Every entry needs to be given again exactly as it reads.

--- --- ---

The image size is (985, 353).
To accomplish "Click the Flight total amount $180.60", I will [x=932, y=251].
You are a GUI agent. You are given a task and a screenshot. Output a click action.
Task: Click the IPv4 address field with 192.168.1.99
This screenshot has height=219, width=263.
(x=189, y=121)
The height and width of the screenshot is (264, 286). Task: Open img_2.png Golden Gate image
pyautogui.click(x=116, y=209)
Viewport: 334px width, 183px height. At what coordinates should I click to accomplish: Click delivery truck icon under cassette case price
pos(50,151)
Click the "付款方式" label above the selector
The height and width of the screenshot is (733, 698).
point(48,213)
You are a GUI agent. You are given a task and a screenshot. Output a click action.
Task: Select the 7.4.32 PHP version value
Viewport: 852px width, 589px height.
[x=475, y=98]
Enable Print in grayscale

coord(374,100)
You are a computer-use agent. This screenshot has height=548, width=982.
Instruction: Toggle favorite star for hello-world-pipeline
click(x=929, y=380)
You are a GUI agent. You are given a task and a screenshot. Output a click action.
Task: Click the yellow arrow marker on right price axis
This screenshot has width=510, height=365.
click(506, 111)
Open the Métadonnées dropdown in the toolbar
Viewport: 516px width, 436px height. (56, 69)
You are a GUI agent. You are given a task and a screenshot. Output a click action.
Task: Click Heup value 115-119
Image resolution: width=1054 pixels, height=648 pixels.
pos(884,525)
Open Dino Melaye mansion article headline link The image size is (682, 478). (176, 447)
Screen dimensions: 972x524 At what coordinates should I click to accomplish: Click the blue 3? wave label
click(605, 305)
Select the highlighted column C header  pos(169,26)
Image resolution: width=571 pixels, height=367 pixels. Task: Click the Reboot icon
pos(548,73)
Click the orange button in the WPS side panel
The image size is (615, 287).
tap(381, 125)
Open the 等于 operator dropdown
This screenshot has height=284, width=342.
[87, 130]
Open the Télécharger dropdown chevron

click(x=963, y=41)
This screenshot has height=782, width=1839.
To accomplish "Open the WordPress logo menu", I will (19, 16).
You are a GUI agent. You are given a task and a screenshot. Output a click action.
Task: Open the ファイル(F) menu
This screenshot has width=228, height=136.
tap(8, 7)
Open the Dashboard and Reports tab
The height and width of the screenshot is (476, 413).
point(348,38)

--- --- ---

Task output:
The image size is (985, 353).
To accomplish "Click the Flight total amount $180.60", I will [x=932, y=251].
You are a GUI agent. You are given a task and a screenshot. Output a click action.
Task: Click the IPv4 address field with 192.168.1.99
This screenshot has height=219, width=263.
(x=189, y=121)
The height and width of the screenshot is (264, 286). Task: Open img_2.png Golden Gate image
pyautogui.click(x=116, y=209)
Viewport: 334px width, 183px height. At what coordinates should I click to accomplish: Click delivery truck icon under cassette case price
pos(50,151)
Click the "付款方式" label above the selector
The height and width of the screenshot is (733, 698).
point(48,213)
You are a GUI agent. You are given a task and a screenshot. Output a click action.
Task: Select the 7.4.32 PHP version value
Viewport: 852px width, 589px height.
[x=475, y=98]
Enable Print in grayscale

coord(374,100)
You are a computer-use agent. This screenshot has height=548, width=982.
Instruction: Toggle favorite star for hello-world-pipeline
click(x=929, y=380)
You are a GUI agent. You are given a task and a screenshot. Output a click action.
Task: Click the yellow arrow marker on right price axis
This screenshot has width=510, height=365.
click(506, 111)
Open the Métadonnées dropdown in the toolbar
Viewport: 516px width, 436px height. (56, 69)
You are a GUI agent. You are given a task and a screenshot. Output a click action.
Task: Click Heup value 115-119
Image resolution: width=1054 pixels, height=648 pixels.
pos(884,525)
Open Dino Melaye mansion article headline link The image size is (682, 478). (176, 447)
Screen dimensions: 972x524 At what coordinates should I click to accomplish: Click the blue 3? wave label
click(605, 305)
Select the highlighted column C header  pos(169,26)
Image resolution: width=571 pixels, height=367 pixels. Task: Click the Reboot icon
pos(548,73)
Click the orange button in the WPS side panel
The image size is (615, 287).
tap(381, 125)
Open the 等于 operator dropdown
This screenshot has height=284, width=342.
[87, 130]
Open the Télécharger dropdown chevron

click(x=963, y=41)
This screenshot has height=782, width=1839.
To accomplish "Open the WordPress logo menu", I will (19, 16).
You are a GUI agent. You are given a task and a screenshot. Output a click action.
Task: Open the ファイル(F) menu
This screenshot has width=228, height=136.
tap(8, 7)
Open the Dashboard and Reports tab
The height and width of the screenshot is (476, 413).
point(348,38)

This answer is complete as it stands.